Aufhebung eines Unternehmensvertrags nur zum Ende eines Geschäftsjahres

Die fehlerhafte Gestaltung eines Transaktionsprozesses kann hohe Verluste und Risiken auf Käufer- und Verkäuferseite mit sich bringen, wenn die Aufhebung eines Unternehmensvertrags nicht zum an sich vereinbarten Zeitpunkt wirksam wird. Dies kann zu ungewollten Haftungen beim Verkäufer und zu finanziellen Einbußen  beim Käufer führen. Ein Urteil aus diesem Jahr bestätigt, dass ein Unternehmensvertrag mit einer abhängigen GmbH nur zum Ende eines Geschäftsjahres oder des sonst vertraglich bestimmten Abrechnungszeitraums aufgehoben werden kann.
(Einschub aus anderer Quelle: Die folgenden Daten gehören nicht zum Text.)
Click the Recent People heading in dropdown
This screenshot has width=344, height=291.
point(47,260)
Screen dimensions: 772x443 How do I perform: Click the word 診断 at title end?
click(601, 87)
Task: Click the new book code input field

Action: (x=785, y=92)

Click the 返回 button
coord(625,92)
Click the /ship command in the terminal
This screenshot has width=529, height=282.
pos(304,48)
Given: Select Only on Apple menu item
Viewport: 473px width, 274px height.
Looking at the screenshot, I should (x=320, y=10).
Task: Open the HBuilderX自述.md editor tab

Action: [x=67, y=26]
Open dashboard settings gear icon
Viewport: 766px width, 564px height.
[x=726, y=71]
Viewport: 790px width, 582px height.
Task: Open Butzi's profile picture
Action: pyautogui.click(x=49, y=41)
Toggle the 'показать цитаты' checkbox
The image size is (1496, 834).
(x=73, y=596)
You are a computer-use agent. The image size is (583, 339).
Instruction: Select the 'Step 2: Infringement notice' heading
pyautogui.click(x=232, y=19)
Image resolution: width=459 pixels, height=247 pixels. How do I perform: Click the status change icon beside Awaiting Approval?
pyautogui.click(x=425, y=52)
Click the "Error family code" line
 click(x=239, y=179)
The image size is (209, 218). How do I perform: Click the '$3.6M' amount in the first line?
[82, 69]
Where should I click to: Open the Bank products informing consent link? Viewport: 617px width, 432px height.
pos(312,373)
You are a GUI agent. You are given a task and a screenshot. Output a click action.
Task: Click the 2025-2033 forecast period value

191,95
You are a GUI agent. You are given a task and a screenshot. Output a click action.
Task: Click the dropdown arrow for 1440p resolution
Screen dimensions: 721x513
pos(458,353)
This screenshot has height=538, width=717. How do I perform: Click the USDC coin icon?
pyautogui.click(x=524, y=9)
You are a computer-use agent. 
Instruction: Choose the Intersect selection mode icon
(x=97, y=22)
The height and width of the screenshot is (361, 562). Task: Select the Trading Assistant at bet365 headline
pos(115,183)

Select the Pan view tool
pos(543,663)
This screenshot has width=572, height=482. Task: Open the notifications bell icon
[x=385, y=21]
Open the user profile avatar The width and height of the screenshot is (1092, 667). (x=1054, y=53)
Das Urteil des BGH zur Aufhebung von Unternehmensverträgen

Mit Urteil vom 16.06.2015 hat der zweite Zivilsenat des BGH entschieden, dass ein Unternehmensvertrag (also z.B. ein Beherrschungs- und Ergebnisabführungsvertrag) mit einer abhängigen GmbH entsprechend § 296 Abs. 1 Satz 1 AktG nur zum Ende eines Geschäftsjahres oder des sonst vertraglich bestimmten Abrechnungszeitraums aufgehoben werden kann (II ZR 384/13).

Dem Urteil lag der folgende Fall zugrunde: Eine GmbH und deren vormalige Obergesellschaft hatten einen Ergebnisabführungsvertrag (“EAV”) durch Vereinbarung zum 27.04. eines Jahres aufgehoben. Dieser Vereinbarung war eine Übertragung der GmbH von ihrer vormaligen Obergesellschaft auf eine andere Gesellschaft im gleichen Konzernverbund vorangegangen. Das Registergericht hatte die Beendigung des EAV ohne Beanstandung im Handelsregister eingetragen.

Der EAV hatte eine feste Laufzeit mit automatischer Verlängerung, sah jedoch keine Möglichkeit der vorzeitigen Beendigung insbesondere durch unterjährige Kündigung vor.

Zum 27.04. wies die GmbH einen Verlust aus, der erheblich höher war als zum 31.12. desselben Jahres. Nachdem über das Vermögen der GmbH ein Insolvenzverfahren eröffnet worden war, klagte der Insolvenzverwalter gegen die vormalige Obergesellschaft der GmbH auf Ausgleich des am 27.04. entstandenen Verlusts. Das OLG München sprach dem Kläger lediglich einen Anspruch auf Ausgleich des (niedrigeren) Verlusts zum 31.12. zu. Der BGH bestätigte die Rechtsauffassung des OLG München.

Die Begründung des BGH

In seiner Begründung verweist der BGH darauf, dass die in § 296 Abs. 1 Satz 1 AktG enthaltene Beschränkung der Vertragsaufhebung eines Unternehmensvertrags auf das Ende des Geschäftsjahres oder des sonst im Unternehmensvertrag selbst bestimmten Abrechnungszeitraums im Interesse der Rechtssicherheit und -klarheit liegt. Dies gilt auch für Unternehmensverträge unter Beteiligung einer GmbH als abhängigem Unternehmen. Eine Umdeutung der einvernehmlichen Aufhebung des EAV in eine fristlose Kündigung nach § 297 Abs. 1 Satz 1 AktG wegen des vorangegangenen Gesellschafterwechsels lehnte der BGH ab, weil der Erwerber zum gleichen Konzern gehörte, wie der Veräußerer (die vormalige Obergesellschaft)  der betreffenden GmbH. Offen ließ der BGH, ob eine Anwendung des § 297 Abs. 1 Satz 1 AktG in Betracht kommt, wenn die Veräußerung einer abhängigen GmbH an einen Erwerber außerhalb des Konzernverbunds der vormaligen Obergesellschaft erfolgt.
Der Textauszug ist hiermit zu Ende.